On Tuesday, Douglas said he was made aware of the possible reassignment Friday afternoon. "I understand that, because of the budget crisis," he said.
"We'll move forward. Whatever the outcome may be, I will continue providing support services to the students of Lodi in whatever capacity I am employed," he added.
Douglas is currently the second-highest ranking district employee. Atterberry, who currently oversees secondary education, could not be reached for comment.
The decision regarding Douglas was approved unanimously, while trustee Ken Davis voted against the Atterberry resolution.
Later in the meeting, Cassel was the lone dissenter in a vote that laid off 246 teachers. But prior to the discussion, both she and trustee Calvin Young more than once mentioned restructuring the district office, something constituents publicly called for at a series of town hall meetings held last month.
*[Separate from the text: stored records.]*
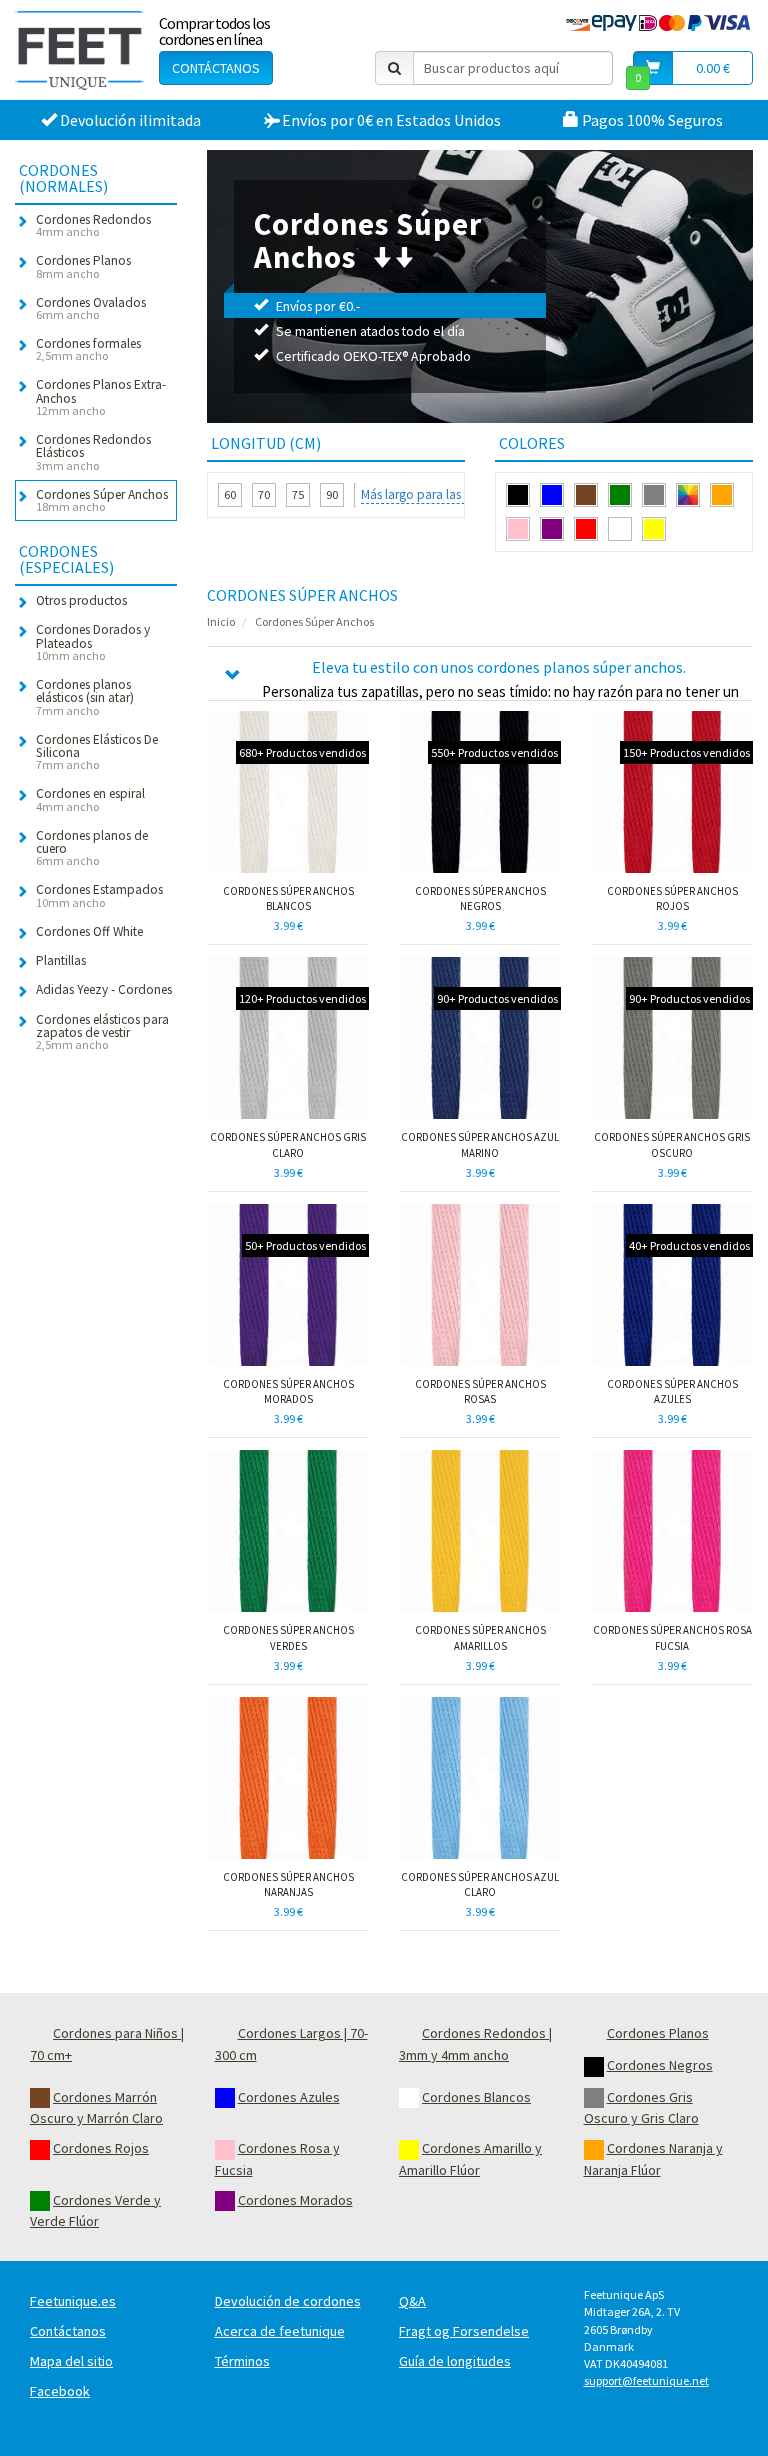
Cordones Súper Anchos (314, 621)
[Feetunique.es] (79, 50)
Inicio (221, 621)
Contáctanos (216, 68)
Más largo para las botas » (433, 494)
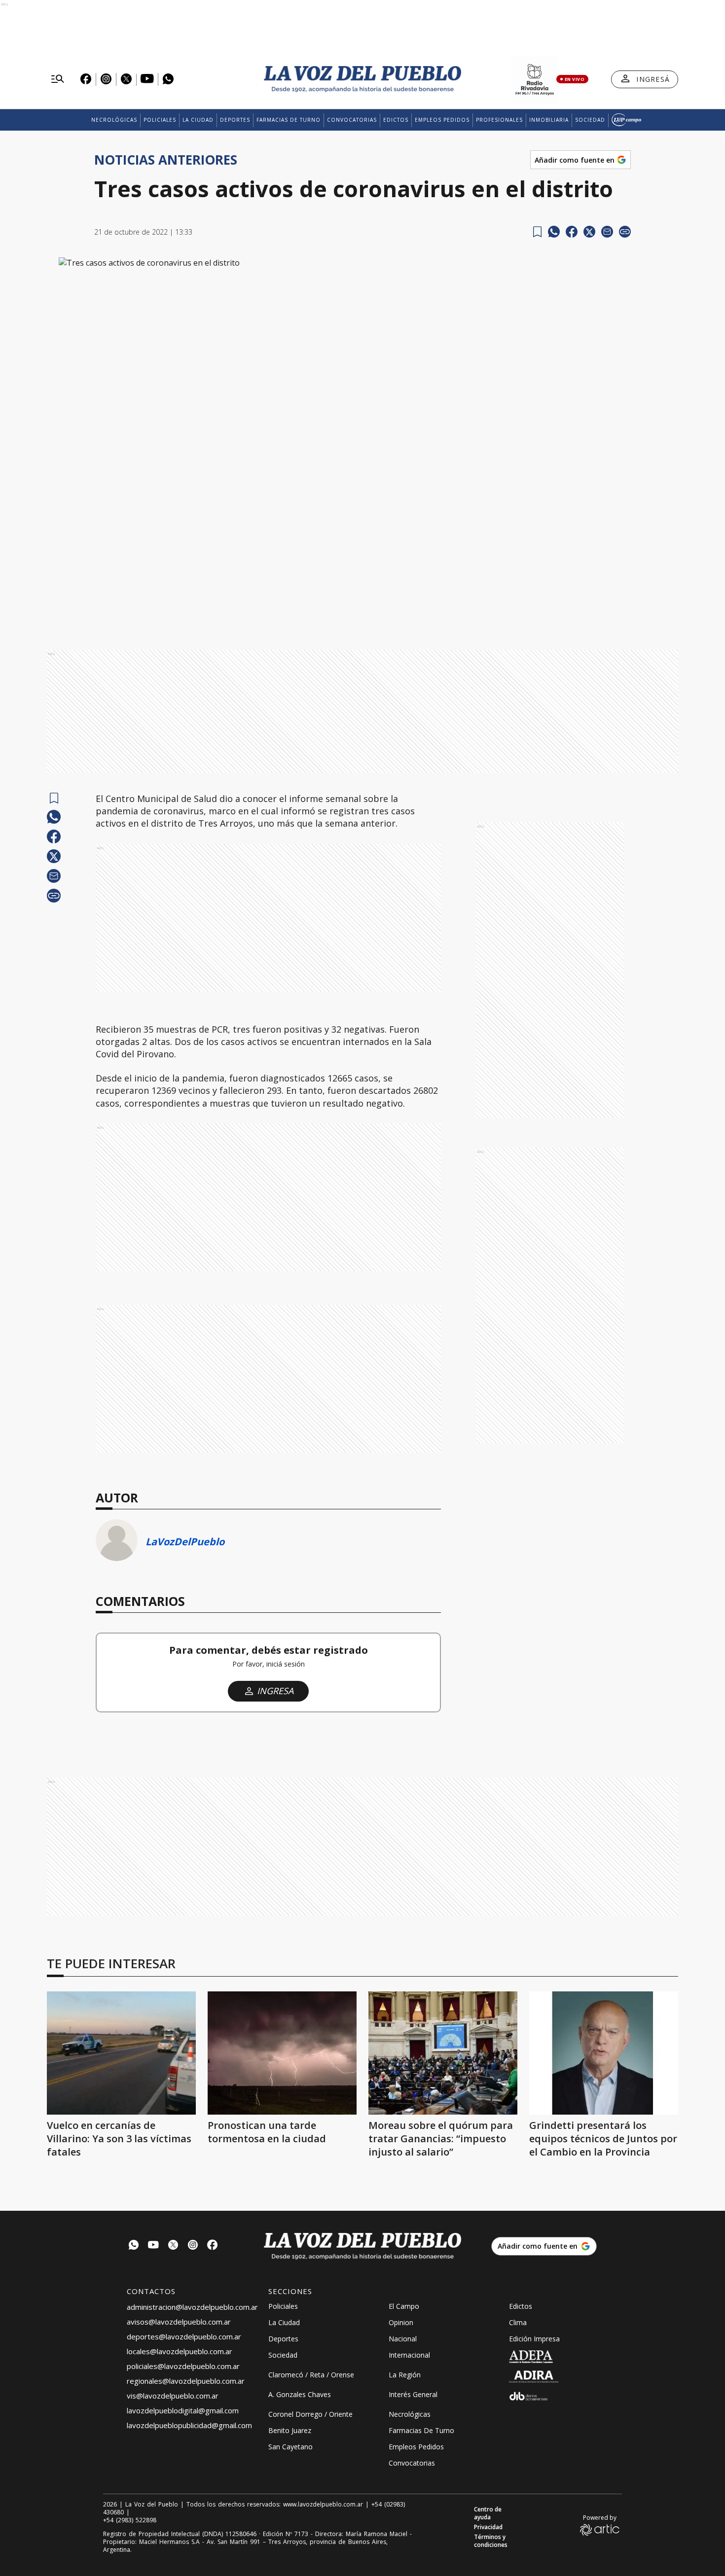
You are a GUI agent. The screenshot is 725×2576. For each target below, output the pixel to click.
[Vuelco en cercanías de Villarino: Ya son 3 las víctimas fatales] (121, 2053)
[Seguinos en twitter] (173, 2246)
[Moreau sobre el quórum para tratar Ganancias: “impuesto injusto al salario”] (442, 2053)
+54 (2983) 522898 (129, 2520)
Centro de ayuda (488, 2513)
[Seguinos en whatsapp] (133, 2246)
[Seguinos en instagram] (192, 2246)
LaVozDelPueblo (184, 1541)
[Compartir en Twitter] (589, 232)
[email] (607, 232)
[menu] (58, 79)
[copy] (625, 232)
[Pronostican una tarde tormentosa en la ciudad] (282, 2053)
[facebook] (572, 232)
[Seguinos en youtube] (153, 2246)
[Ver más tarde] (537, 232)
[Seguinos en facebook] (212, 2246)
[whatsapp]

"We are going to restructure this district, and scrutinize every dollar because we must," Cassel said to a round of applause from the audience.
After more than two dozen teachers, parents and students spoke out against the cuts, Young, too, mentioned restructuring and even referring to the act in the past tense.
Jones said Tuesday that the board is headed toward further restructuring and will hear a report from Superintendent Cathy Nichols-Washer next month regarding her recommendations. She was out of the office Tuesday.
"We recognize that these actions are the beginning of the restructuring, but it doesn't address the cell phones or other things. We're talking a $30 million deficit," Kenmotsu said before adding, "Teacher-wise, eliminating Odie Douglas' position would bring back two teachers at the going rate."
The legality of Monday's board action has been questioned.
Open meeting laws dictate how items on closed-session agendas must be described, and Monday's may have been insufficient.
If there is a planned discussion regarding public employee appointment, employment or evaluation, the specific position title must be listed. Only if a public employee is being disciplined, dismissed or released can the title be omitted.
Monday's action was listed as: "Public Employee Appointment / Employment / Discipline / Dismissal / Release / Reassignment / Non-reelection: Management / Certificated / Classified; Public Employee Resignation: Management / Certificated; Public Employee Performance Evaluation."
At the beginning of the open session, when Jones reported what happened during the closed portion, all he said was that action was taken regarding two administrative positions. Typically, he names the affected position and often the person who currently holds it.
"If it's a bad call, then I take that fault," Jones said Tuesday afternoon.
With both Atterbery and Douglas present, he did not want to "call them out" by reporting by job title the board action taken. "With all due respect, we have these two employees sitting in the front row. I was not going to do what I have done in the past," Jones said.
Kenmotsu also questioned why the board did not report in open session the action taken in closed session. She said there was nothing to indicate what trustees did behind closed doors.
"We were there. We were all there," she said.
Jones said there was no intention of hiding the information. "I knew the media was going to call, and it was going to get out," he said.
There is a chance Douglas could leave the district since, he said, the next stage in his career is becoming a superintedent. "I am aware of the Stockton position and am definitely giving that much consideration," he said, adding that he is exploring all options. "If something comes along that I might be interested in, I will definitely consider it."
Douglas' position and the duties of his office have been questioned publicly before. According to the district website, the associate superintendent's office provides leadership to pre-kindergarten through 12th grade and the adult schools through assessment, research and evaluation; curriculum and instruction; and technology services.
Atterberry currently provides support to the district's high school principals and their staffs.